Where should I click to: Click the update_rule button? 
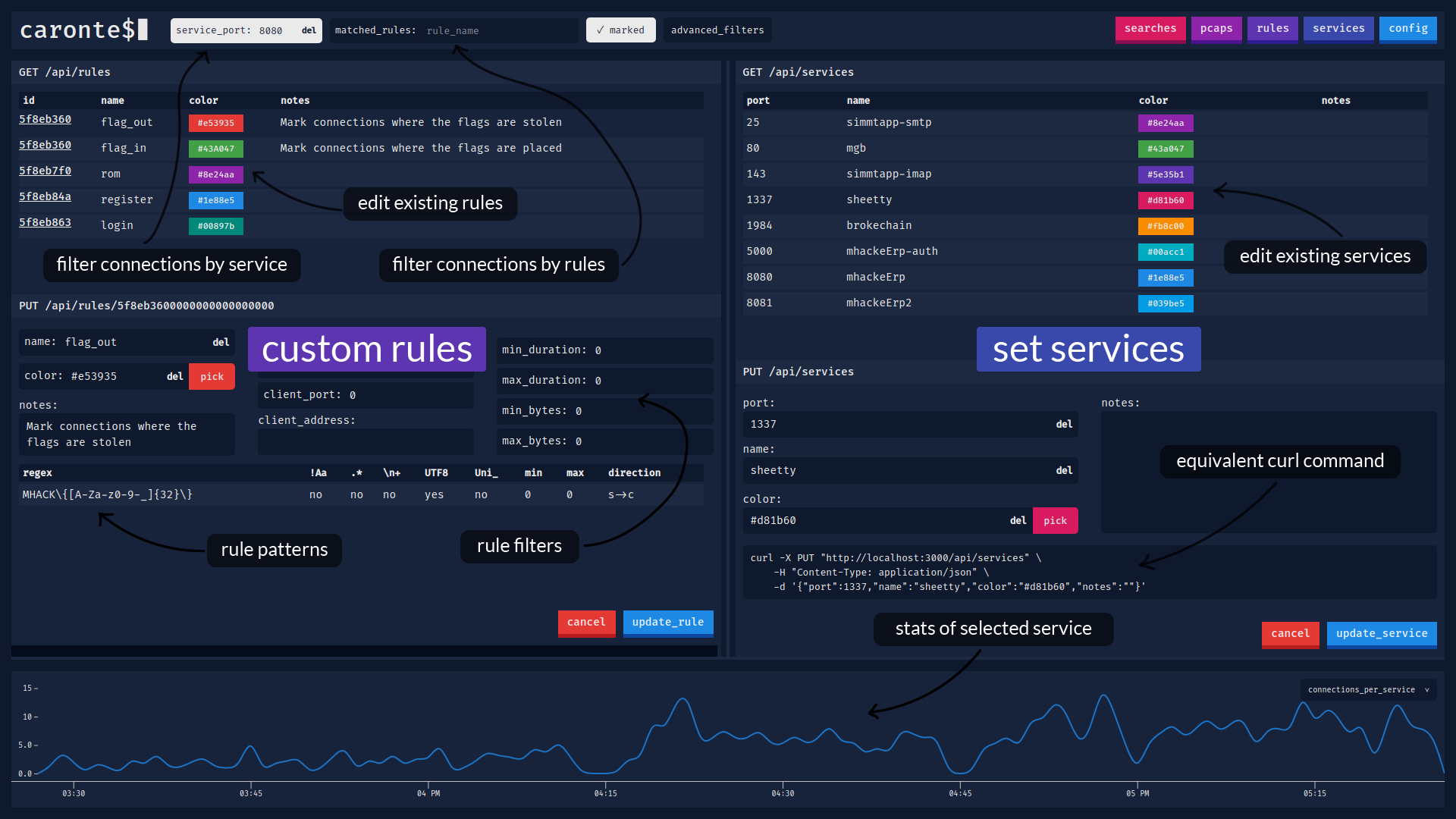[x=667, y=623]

--

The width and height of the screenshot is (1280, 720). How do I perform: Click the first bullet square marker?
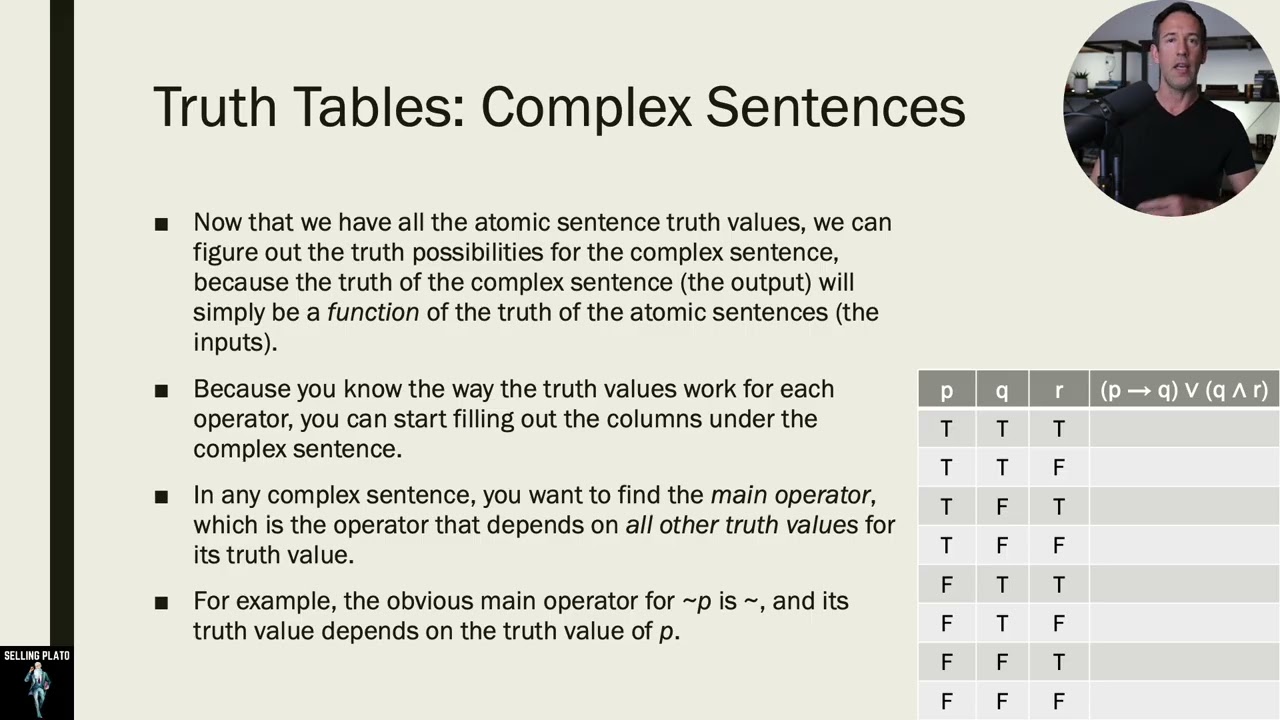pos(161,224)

* * *

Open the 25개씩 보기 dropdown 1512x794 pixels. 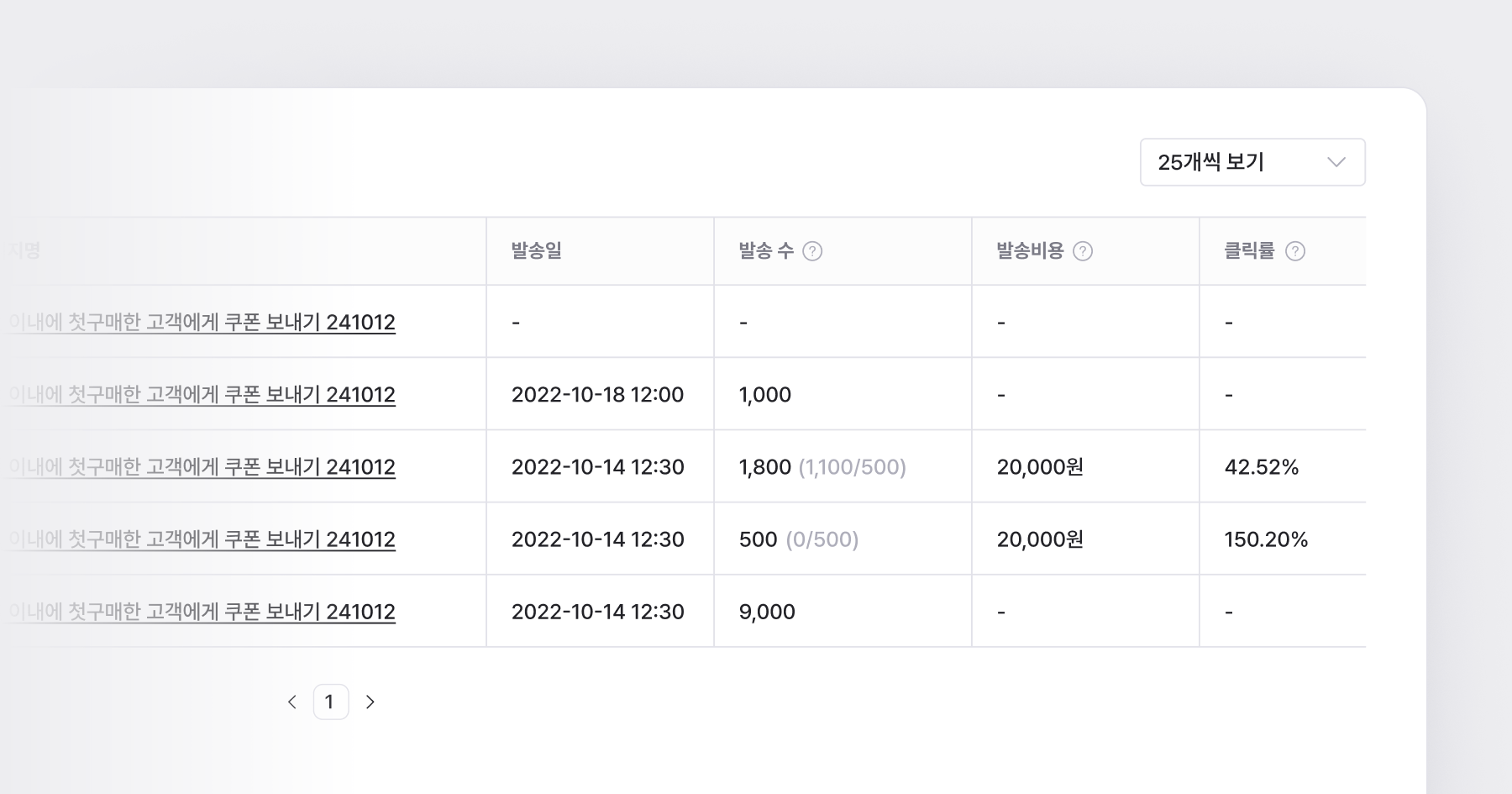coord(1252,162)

» PROMPT
Scale the data from the line containing "The width and" down to the line containing "pos(161,224)", both included, and give only those lines with their requests. Multiply every coordinate in the answers by 1.85 and round to whole numbers, halves up, keeping the numbers in the requests as they are and leaving the pictures out.

» FULL SOLUTION
The width and height of the screenshot is (1280, 720). How do I perform: Click the first bullet square marker?
pos(298,414)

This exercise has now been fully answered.